Non potevo rispondere male a un vescovo allora con una scusa mi sono girata e ho cominciato a piangere, stupita però
del fatto che non erano lacrime di rabbia ma di chi si era sentito smontato e poi rimontato dall’Amore di Dio Padre,
completamente svestita dalla presunzione di potercela fare con le mie forze e rivestita dalla Sua Grazia. Il mio
incontro con il vescovo Cavina è iniziato 3 anni fa con una carezza da Lui ricevuta ed oggi continua con questo
abbraccio in comunione agli altri pellegrini consapevoli che la vita è un dono prezioso e che la più alta espressione del
dono è il martirio come lui ha scritto nel libretto che ci ha consegnato sulla vocazione, a conclusione della camminata.
Grazie monsignore di averci fatto comprendere che la più alta espressione del dono di sé è il martirio ma che
possiamo ugualmente viverlo quotidianamente nelle nostre fatiche quotidiane.
A conclusione dei due giorni siamo stati arricchiti dalla celebrazione della santa Messa in ricordo di don Dario Zanini,
che pose la croce a Monte Venere nel 1956 come segno di pace, presieduta dalla preziosa presenza di Mons.

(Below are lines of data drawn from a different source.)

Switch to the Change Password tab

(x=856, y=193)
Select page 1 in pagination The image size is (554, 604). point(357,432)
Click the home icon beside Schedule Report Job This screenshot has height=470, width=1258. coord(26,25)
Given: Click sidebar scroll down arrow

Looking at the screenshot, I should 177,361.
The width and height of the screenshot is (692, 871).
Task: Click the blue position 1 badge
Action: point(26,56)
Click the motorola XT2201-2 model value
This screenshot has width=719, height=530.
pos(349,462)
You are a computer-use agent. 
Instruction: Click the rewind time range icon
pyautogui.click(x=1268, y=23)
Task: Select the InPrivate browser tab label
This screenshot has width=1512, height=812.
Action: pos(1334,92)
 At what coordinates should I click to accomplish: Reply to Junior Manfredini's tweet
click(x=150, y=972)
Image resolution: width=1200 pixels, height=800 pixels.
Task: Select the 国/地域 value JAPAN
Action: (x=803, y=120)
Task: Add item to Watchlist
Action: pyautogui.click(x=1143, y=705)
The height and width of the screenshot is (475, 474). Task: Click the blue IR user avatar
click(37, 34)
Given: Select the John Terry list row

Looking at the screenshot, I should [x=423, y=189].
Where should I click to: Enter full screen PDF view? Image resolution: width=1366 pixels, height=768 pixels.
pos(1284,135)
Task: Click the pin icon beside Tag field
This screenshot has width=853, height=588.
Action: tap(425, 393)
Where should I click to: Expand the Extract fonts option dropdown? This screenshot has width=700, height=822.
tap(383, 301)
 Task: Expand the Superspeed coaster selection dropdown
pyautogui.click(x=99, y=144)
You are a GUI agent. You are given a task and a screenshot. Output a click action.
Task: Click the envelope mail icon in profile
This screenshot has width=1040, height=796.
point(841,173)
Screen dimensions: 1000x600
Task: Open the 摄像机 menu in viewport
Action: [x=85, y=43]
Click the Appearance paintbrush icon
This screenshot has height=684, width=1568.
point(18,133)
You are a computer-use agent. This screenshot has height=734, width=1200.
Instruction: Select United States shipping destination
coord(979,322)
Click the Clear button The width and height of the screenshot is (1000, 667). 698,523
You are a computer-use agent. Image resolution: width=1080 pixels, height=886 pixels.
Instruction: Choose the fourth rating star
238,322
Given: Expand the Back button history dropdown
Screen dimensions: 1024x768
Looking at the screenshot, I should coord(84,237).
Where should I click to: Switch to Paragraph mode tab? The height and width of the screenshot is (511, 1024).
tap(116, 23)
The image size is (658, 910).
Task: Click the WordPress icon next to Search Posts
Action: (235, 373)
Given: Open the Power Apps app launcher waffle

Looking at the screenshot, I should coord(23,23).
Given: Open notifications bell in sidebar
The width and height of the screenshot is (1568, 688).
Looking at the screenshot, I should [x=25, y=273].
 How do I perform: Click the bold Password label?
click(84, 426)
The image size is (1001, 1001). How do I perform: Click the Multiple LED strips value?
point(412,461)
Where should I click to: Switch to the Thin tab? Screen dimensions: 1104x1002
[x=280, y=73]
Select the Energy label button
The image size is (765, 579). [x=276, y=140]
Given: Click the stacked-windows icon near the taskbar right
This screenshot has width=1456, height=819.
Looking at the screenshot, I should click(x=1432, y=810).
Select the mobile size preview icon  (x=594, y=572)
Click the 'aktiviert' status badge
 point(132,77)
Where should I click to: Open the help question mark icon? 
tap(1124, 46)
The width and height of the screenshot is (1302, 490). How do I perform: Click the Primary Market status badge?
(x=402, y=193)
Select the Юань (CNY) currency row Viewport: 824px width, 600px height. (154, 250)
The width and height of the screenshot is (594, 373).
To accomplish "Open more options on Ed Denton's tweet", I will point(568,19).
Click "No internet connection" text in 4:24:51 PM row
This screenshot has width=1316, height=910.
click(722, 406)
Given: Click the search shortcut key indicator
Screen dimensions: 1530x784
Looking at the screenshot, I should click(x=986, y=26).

Luigi
Negri che, arrivato da Ferrara, non è salito alla croce in macchina ma si è fatto scaricare cinquecento metri prima
percorrendoli a piedi in salita pur non godendo di ottima salute: piccolo gesto anche questo in comunione a noi
pellegrini e, parlando del martirio, ha ribadito che “la vita è vera e bella, bella perché è vera e vera perché si esprime
nella bellezza”. E questa bellezza vera l’abbiamo vissuta insieme nel trekking in comunione sostenendoci a vicenda,
alla presenza del sindaco di Monzuno e sindaco di Monghidoro abbiamo innalzato il colletto clergy di don Dario sulla
sua croce come segno di fedeltà sacerdotale. Grazie cari Vescovi e seminaristi.